Paper 2023/1435

Identity-Based Matchmaking Encryption, Revisited: Improved Constructions with Strong Security

Abstract

Identity-based matchmaking encryption (IB-ME) [Ateniese et al. Crypto 2019] allows users to communicate privately in an anonymous and authenticated manner. After the seminal paper by Ateniese et al., a lot of work has been done on the security and construction of IB-ME. In this work, we revisit the security definitions of IB-ME and provide improved constructions of it. First, we classify the existing security notions of IB-ME, systematically categorizing privacy into three categories (CPA, CCA, and privacy in the case of mismatch) and authenticity into four categories (NMA and CMA both against insiders and outsiders).In particular, we reconsider the privacy when the sender's identity is mismatched during decryption, and provide a new simple security game, called mismatch security, capturing the essence of it.
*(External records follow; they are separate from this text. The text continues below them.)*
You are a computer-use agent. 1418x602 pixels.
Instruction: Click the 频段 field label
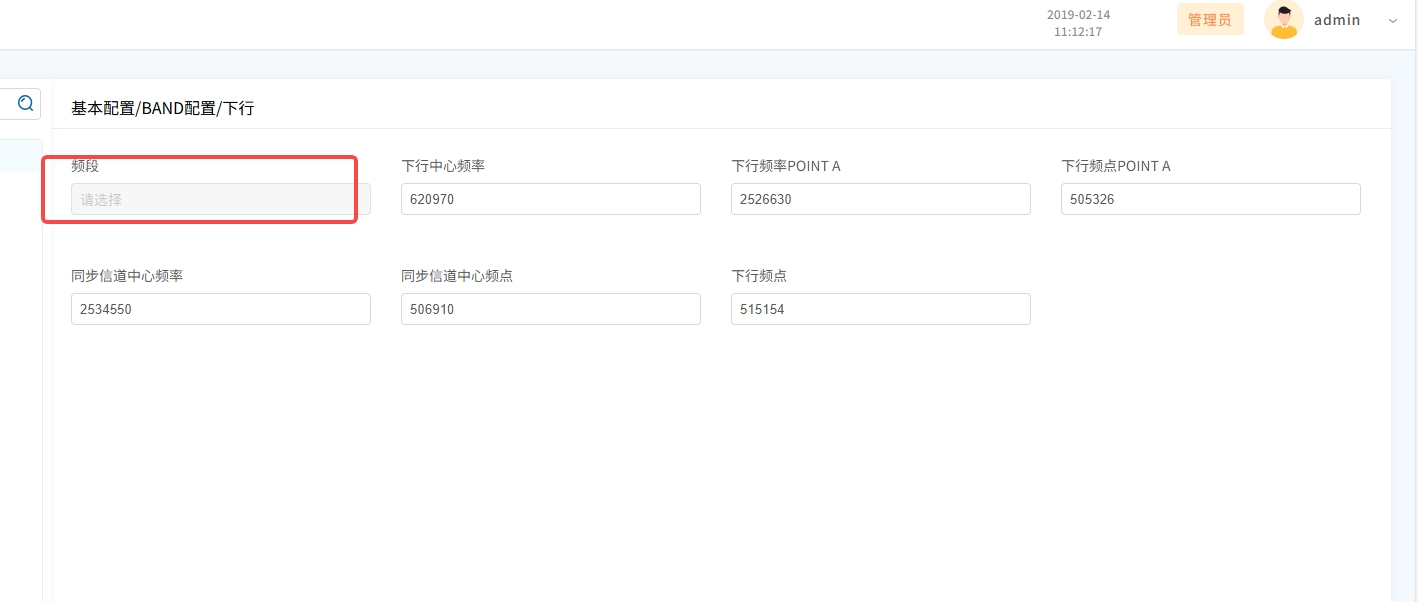click(x=85, y=166)
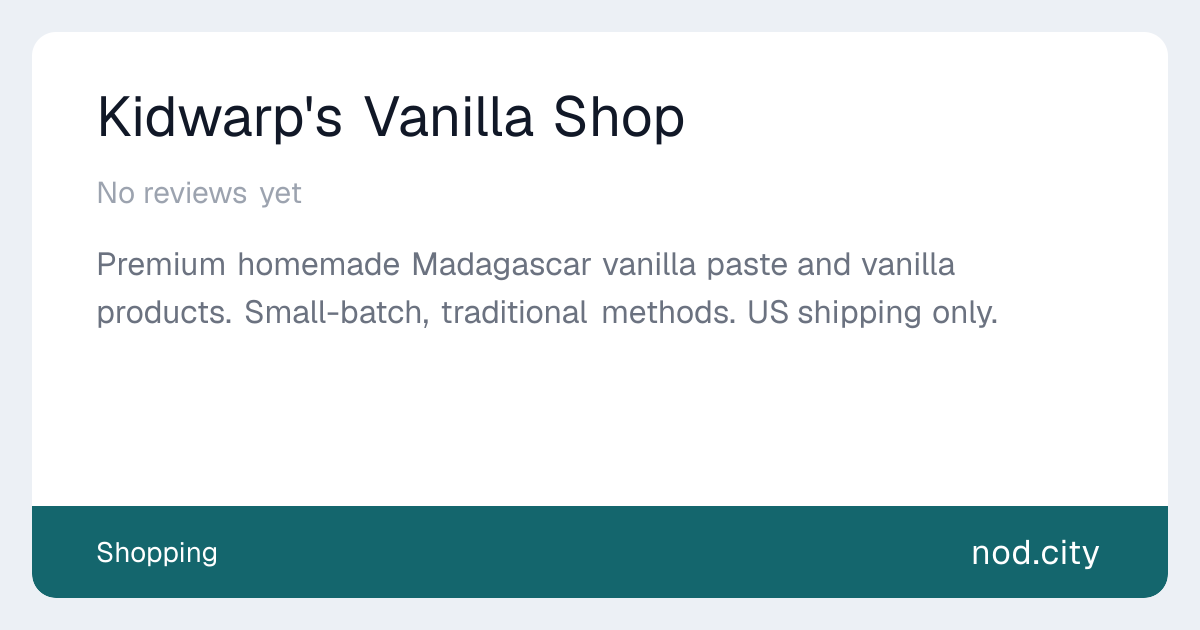Viewport: 1200px width, 630px height.
Task: Click the word "products." in the description
Action: (x=165, y=313)
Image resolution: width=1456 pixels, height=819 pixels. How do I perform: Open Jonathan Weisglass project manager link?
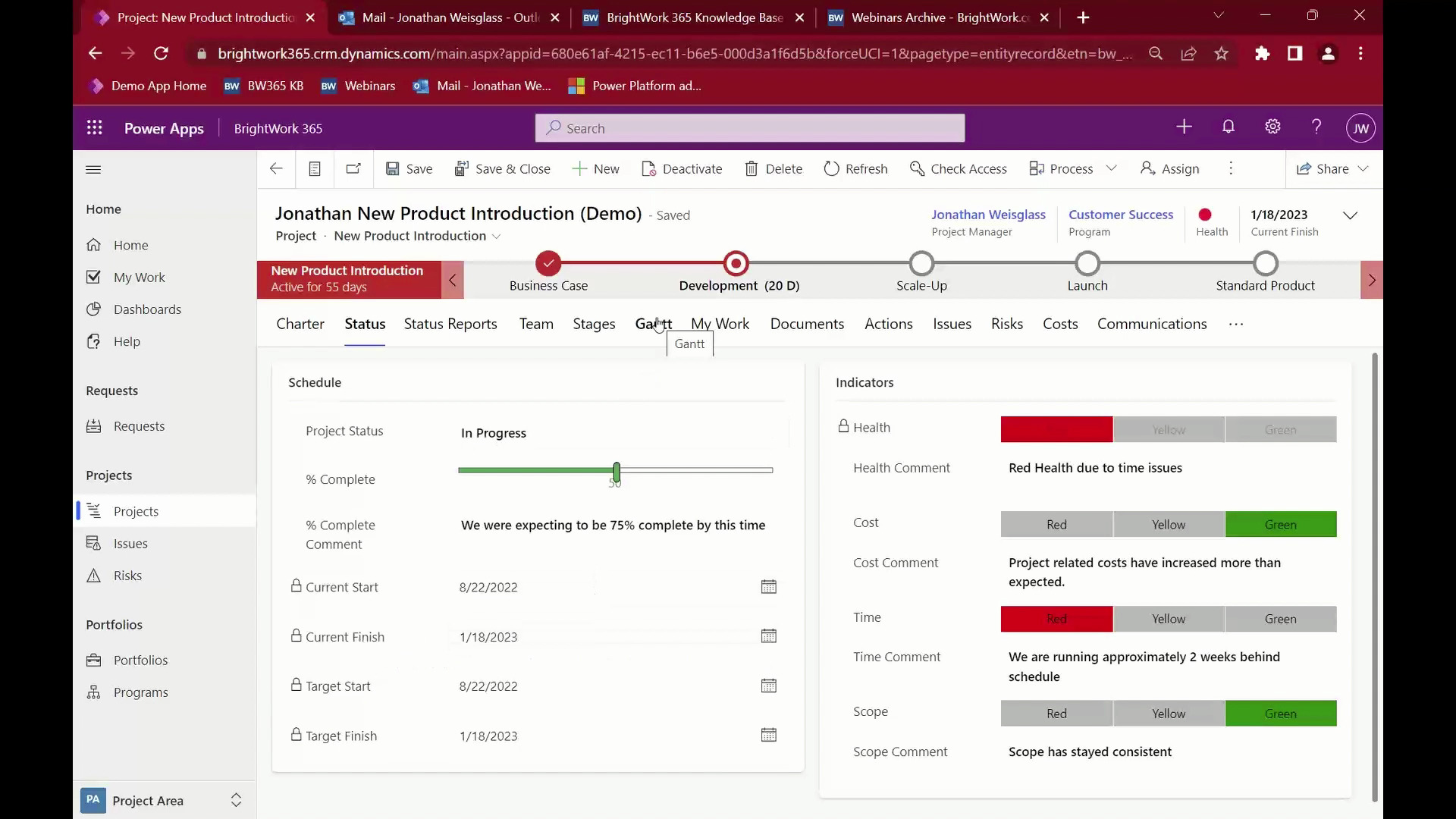pos(988,215)

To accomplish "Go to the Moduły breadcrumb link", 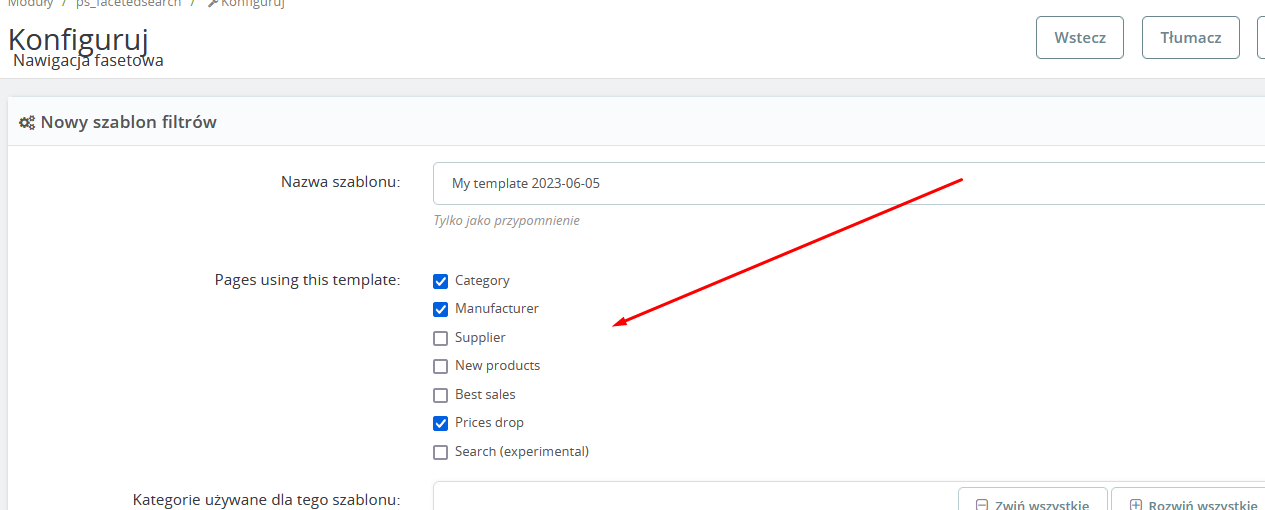I will coord(30,3).
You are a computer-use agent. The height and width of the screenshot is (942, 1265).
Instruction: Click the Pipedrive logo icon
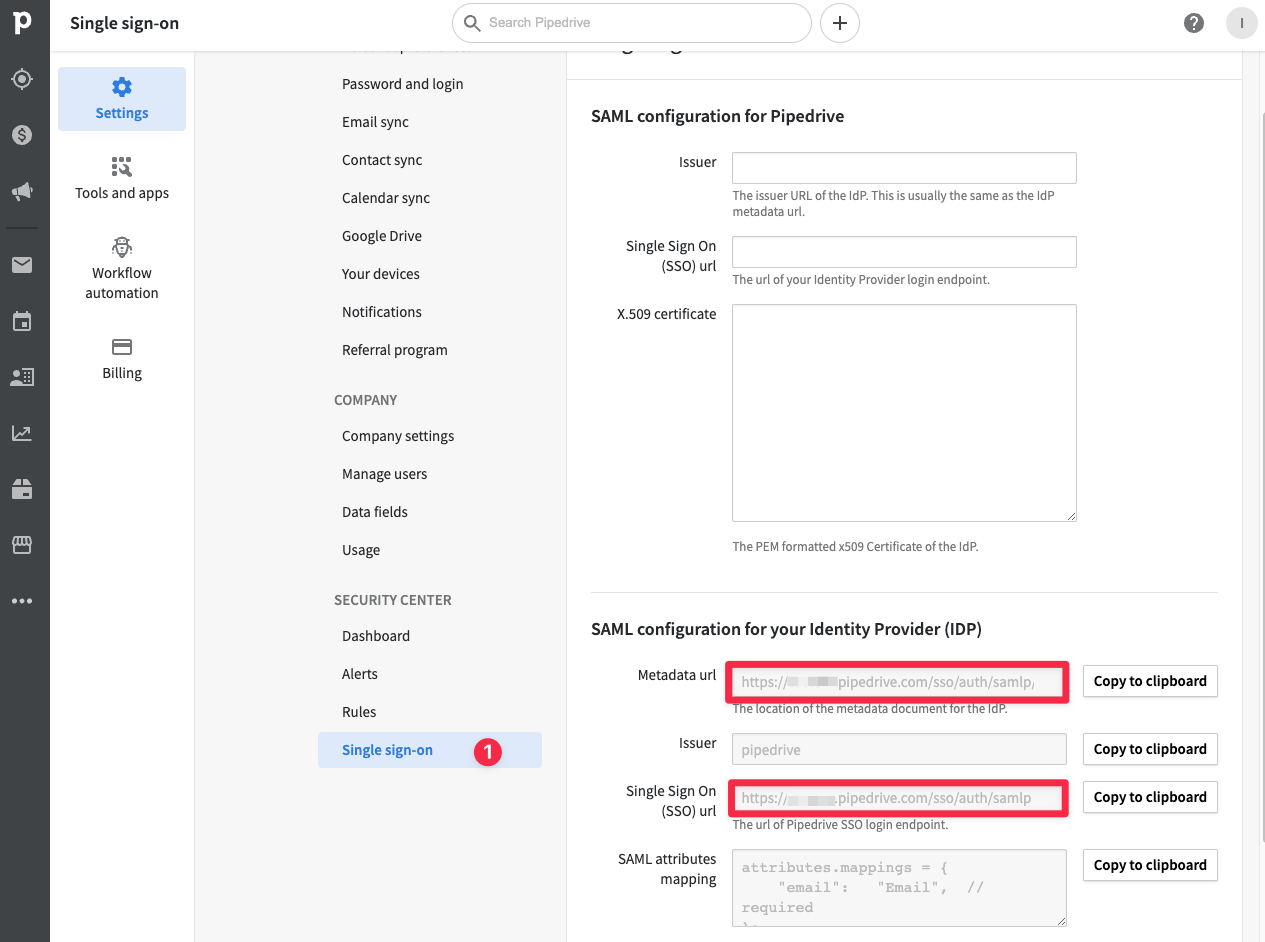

Second, we propose efficient and strongly secure IB-ME schemes from the bilinear Diffie-Hellman assumption in the random oracle model and from anonymous identity-based encryption, identity-based signature, and reusable extractors in the standard model. The first scheme is based on Boneh-Franklin IBE similar to the Ateniese et al. scheme, but ours achieves a more compact decryption key and ciphertext and stronger CCA-privacy, CMA-authenticity, and mismatch security. The second scheme is an improved generic construction, which active not only stronger security but also the shortest ciphertext among existing generic constructions. Through this construction, we obtain, for example, a more efficient scheme from the symmetric external Diffie-Hellman assumption in the standard model, and a practical scheme from lattices in the quantum random oracle model.